Katzen – eine Feiertagslaune Gottes
Eine allerliebste Marginalie ist Hebbel im ersten Akt von „Kriemhilds Rache“ (Verse 2959-64) eingefallen: Kriemhild beschäftigt sich nur noch mit ihren Haustieren und sagt über die Katzen:
… „das Kätzchen, dieses Sonntagsstück
Des arbeitsmüden Schöpfers, das er lieblich,
Wie nichts, gebildet hat, weil ihm der schönste
Gedanke erst nach Feierabend kam“.
Besser kann man die Hauskatzen, diese unwiderstehlichen Ausbünde an Gemütlichkeit und unwiderstehlichem Faulenzertum, nicht charakterisieren.
Kann man das Werk heute noch lesen?
Hebbels Drama ist eine Verstragödie im Blankvers, doch das stört beim Lesen, finde ich, nicht, im Gegenteil, der Vers geht sehr flüssig voran.
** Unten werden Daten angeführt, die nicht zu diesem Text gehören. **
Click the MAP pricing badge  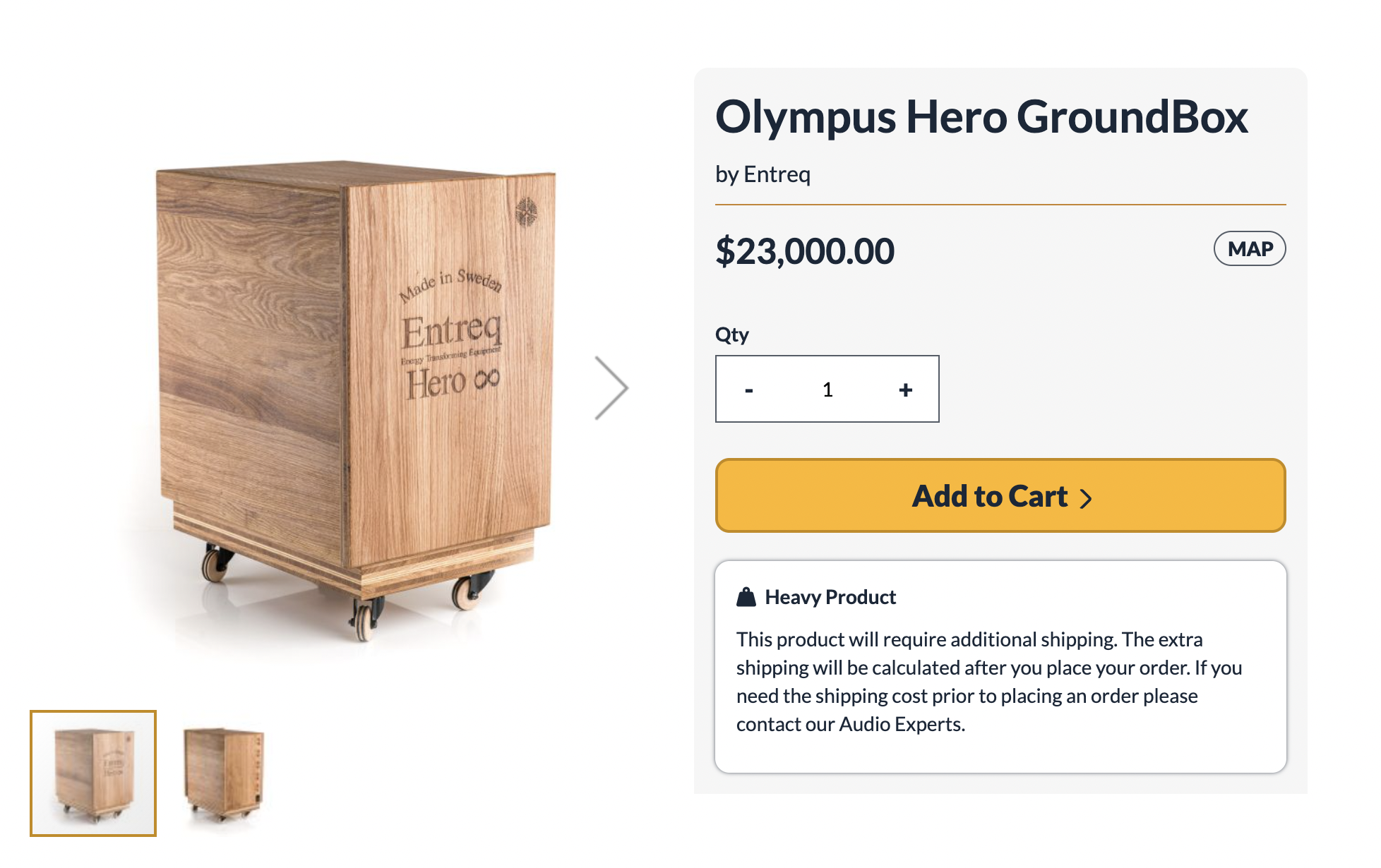click(1249, 248)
Die Satzkonstruktionen brauchen gelegentlich gesteigerte Aufmerksamkeit, auch einige Wörter sind erklärungsbedürftig. Wünschenswert wäre da eine Ausgabe mit anständigem Kommentar, wie ich sie nicht vorliegen hatte. Mein Kommentar beschränkt sich auf ganz wenige, dennoch erhellende Dinge.
Der Nibelungenstoff reizt zu Bearbeitungen, ja, er verlangt sie – und er ist es wert. Hebbel steht hier geradezu auffällig bescheiden im Dienste des großen Werks, dramatisiert es geschickt, enthält sich aber jeder allzu freien Umdeutung. Gelungene Sache!
Friedrich Hebbel: Die Nibelungen. Ein deutsches Trauerspiel in drei Abteilungen. 1855 – 1860 (gedruckt 1862). In: Friedrich Hebbels sämtliche Werke. Vollständige Ausgabe. Hg. v. Hermann Krumm. 8. Band. Leipzig, Hesse & Becker, o. J. 250 Seiten (incl. Vorwort und Anmerkungen des Herausgebers).